図1は、本発明の実施形態に係る入出力アダプタ1の構成を示す図である。
入出力アダプタ1は、インタフェース制御部2、トレース制御部3、トレースメモリ4、タイマ5を備えている。
インタフェース制御部2は、上位装置10とインタフェースを介して接続され、上位装置10と定められた制御信号もしくは制御フレームのシーケンスに基づいて、バスデータもしくはデータフレームをやり取りする。
【0014】
また、インタフェース制御部2は、前記シーケンスを進める上で発生する制御信号の変化や制御フレームの送受信などシーケンスを進める上で発生するイベントをトレースメモリに登録するようトレース制御部3に指示する。
また、インタフェース制御部2は、あるイベントから次のイベントまでの時間や、シーケンス開始からシーケンス終了までの時間など、インタフェースで規定されている時間の監視をタイマ部5を参照して行う。
【0015】
また、インタフェース制御部2は、イベントの条件が、LOOP(ループ)可能なシーケンスの先頭に来るのか、LOOP可能なシーケンスの先頭以外にくるのか、その他の条件であるのかを、トレース制御部3にイベント発生を通知するとき、併せて通知する。
【0016】
トレース制御部3は、インタフェース制御部2からの指示を受け付けて、トレースメモリ4に登録されているポインタやイベントを読み、ポインタを更新し、ポインタが示すトレース領域にインタフェース制御部2が持つイベントとタイマ5の時間情報(TODと略す)を登録する。

## 元資料
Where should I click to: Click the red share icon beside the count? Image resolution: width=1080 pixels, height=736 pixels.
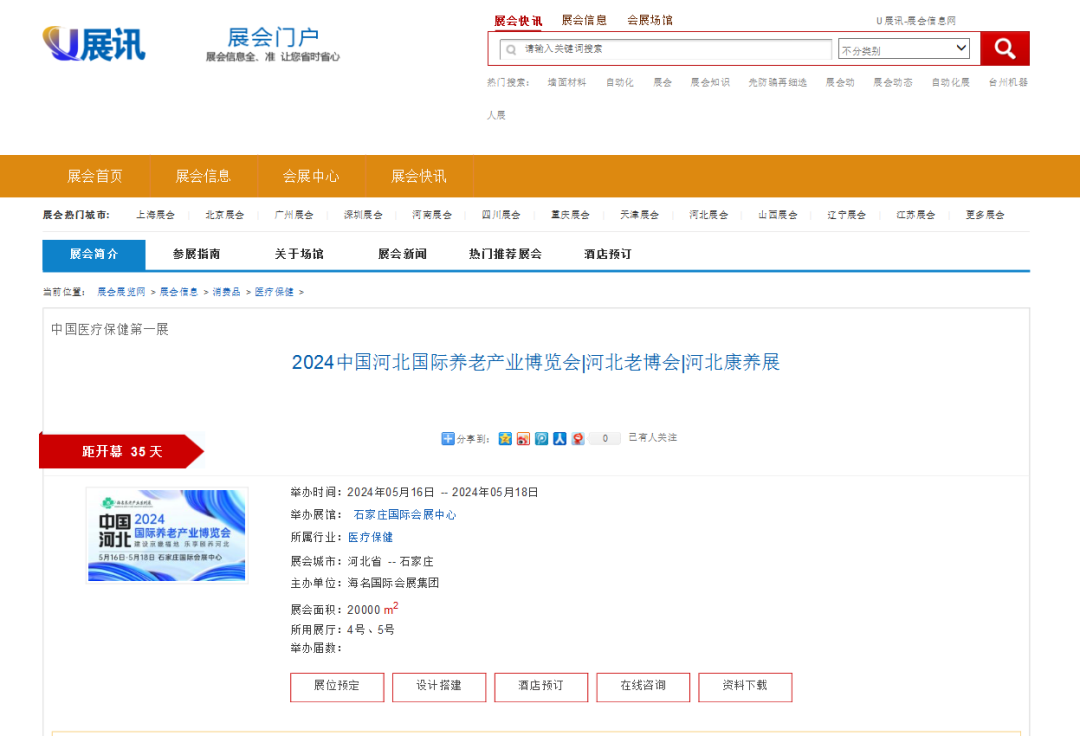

## 課題 1
抜粋によれば、インタフェース制御部2は何と、何を介して接続されているか。
## 課題 2
次の(a)〜(c)が抜粋の内容と合っているかどうかを判定せよ。それぞれ「はい」か「いいえ」で答え、根拠となる抜粋中の語句をそのまま引用すること。
(a) 入出力アダプタ1はトレースメモリ4を備えている。
(b) トレース制御部3は、イベントをトレースメモリに登録するようインタフェース制御部2に指示する。
(c) トレース制御部3は、ポインタが示すトレース領域にイベントとタイマ5の時間情報を登録する。
## 課題 3
抜粋に記されている、入出力アダプタ1が備える構成要素をすべて挙げよ。

## 正解 1
インタフェース制御部2は、上位装置10とインタフェースを介して接続されている。

## 正解 2
(a) はい。「入出力アダプタ1は、インタフェース制御部2、トレース制御部3、トレースメモリ4、タイマ5を備えている。」
(b) いいえ。指示を出すのはインタフェース制御部2である。「イベントをトレースメモリに登録するようトレース制御部3に指示する。」
(c) はい。「ポインタが示すトレース領域にインタフェース制御部2が持つイベントとタイマ5の時間情報(TODと略す)を登録する。」

## 正解 3
インタフェース制御部2、トレース制御部3、トレースメモリ4、タイマ5